▶ ASSIGNMENT: Transcribe, exactly and in full, every line from the one including "Quantity (463, 203)" to the end of the listing.

EXCERPTED RECORDS: Begin

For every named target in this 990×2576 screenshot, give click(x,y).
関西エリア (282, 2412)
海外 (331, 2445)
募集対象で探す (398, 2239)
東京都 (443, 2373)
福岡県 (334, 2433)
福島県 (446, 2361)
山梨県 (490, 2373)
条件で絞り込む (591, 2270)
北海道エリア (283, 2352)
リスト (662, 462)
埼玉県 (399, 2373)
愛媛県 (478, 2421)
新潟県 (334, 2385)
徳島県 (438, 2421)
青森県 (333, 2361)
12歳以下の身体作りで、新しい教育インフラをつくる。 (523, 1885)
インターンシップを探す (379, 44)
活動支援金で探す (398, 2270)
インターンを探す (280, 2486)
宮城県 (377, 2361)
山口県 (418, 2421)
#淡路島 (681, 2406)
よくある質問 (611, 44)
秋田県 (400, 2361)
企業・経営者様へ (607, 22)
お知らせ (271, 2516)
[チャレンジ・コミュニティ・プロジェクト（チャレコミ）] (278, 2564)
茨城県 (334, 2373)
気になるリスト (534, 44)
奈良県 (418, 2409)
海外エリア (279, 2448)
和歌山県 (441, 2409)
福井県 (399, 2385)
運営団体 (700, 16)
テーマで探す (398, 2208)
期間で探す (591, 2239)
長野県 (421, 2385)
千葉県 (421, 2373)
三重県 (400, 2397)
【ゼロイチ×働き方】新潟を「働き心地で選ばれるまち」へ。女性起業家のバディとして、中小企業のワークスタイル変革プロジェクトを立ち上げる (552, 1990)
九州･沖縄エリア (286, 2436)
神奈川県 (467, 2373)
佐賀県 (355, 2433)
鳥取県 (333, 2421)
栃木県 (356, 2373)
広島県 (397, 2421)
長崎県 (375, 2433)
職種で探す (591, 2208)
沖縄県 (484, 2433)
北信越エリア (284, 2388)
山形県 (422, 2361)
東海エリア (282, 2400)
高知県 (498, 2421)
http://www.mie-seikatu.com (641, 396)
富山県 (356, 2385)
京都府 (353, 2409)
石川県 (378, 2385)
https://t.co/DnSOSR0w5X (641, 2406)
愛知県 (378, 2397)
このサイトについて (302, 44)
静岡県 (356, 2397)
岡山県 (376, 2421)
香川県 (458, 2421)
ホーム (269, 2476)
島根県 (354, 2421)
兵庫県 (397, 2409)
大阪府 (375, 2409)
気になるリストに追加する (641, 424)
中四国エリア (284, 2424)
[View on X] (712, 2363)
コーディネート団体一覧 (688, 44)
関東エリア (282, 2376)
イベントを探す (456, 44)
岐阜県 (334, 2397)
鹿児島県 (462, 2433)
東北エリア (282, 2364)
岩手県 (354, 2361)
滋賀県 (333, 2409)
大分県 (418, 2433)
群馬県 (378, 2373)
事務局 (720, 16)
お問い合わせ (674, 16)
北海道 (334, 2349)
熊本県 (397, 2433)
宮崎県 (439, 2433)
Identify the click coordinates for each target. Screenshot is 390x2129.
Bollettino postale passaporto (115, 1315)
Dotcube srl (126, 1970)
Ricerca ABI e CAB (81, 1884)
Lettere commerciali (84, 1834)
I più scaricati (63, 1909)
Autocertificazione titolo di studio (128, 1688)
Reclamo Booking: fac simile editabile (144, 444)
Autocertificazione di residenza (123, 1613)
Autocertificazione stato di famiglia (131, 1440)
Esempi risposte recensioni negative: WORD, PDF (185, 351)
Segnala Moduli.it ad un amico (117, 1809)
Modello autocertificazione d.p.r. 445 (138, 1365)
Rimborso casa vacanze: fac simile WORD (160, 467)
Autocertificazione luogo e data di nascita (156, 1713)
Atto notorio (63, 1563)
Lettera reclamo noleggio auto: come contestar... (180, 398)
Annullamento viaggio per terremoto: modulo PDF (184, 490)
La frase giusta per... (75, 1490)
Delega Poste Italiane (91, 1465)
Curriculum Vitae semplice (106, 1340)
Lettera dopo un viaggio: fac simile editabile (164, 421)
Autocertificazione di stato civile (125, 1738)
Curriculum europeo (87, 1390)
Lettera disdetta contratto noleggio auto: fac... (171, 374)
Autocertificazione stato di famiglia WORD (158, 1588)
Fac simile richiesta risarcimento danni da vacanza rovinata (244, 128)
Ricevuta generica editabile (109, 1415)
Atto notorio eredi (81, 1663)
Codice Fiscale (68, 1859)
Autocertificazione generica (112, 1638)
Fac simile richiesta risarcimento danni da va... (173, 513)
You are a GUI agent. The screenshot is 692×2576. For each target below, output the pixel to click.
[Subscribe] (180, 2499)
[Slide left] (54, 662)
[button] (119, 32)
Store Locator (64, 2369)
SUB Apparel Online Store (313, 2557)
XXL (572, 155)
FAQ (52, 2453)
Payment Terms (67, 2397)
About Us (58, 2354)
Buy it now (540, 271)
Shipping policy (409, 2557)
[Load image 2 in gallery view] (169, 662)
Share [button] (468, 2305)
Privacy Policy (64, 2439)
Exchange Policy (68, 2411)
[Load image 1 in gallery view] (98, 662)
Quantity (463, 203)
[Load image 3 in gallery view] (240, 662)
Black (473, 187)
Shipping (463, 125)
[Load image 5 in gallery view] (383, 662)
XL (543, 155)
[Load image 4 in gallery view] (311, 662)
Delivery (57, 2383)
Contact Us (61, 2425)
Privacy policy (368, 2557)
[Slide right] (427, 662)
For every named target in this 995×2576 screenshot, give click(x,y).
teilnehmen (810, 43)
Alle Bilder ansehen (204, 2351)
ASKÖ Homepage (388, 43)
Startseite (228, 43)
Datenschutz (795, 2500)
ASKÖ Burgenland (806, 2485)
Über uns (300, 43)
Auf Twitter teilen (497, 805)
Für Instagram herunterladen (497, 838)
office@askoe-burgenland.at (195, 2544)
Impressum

EXCERPTED RECORDS: End

▶ REPLY:
Quantity (463, 203)
[Load image 3 in gallery view] (240, 662)
Black (473, 187)
Shipping (463, 125)
[Load image 5 in gallery view] (383, 662)
XL (543, 155)
[Load image 4 in gallery view] (311, 662)
Delivery (57, 2383)
Contact Us (61, 2425)
Privacy policy (368, 2557)
[Slide right] (427, 662)
For every named target in this 995×2576 screenshot, give click(x,y).
teilnehmen (810, 43)
Alle Bilder ansehen (204, 2351)
ASKÖ Homepage (388, 43)
Startseite (228, 43)
Datenschutz (795, 2500)
ASKÖ Burgenland (806, 2485)
Über uns (300, 43)
Auf Twitter teilen (497, 805)
Für Instagram herunterladen (497, 838)
office@askoe-burgenland.at (195, 2544)
Impressum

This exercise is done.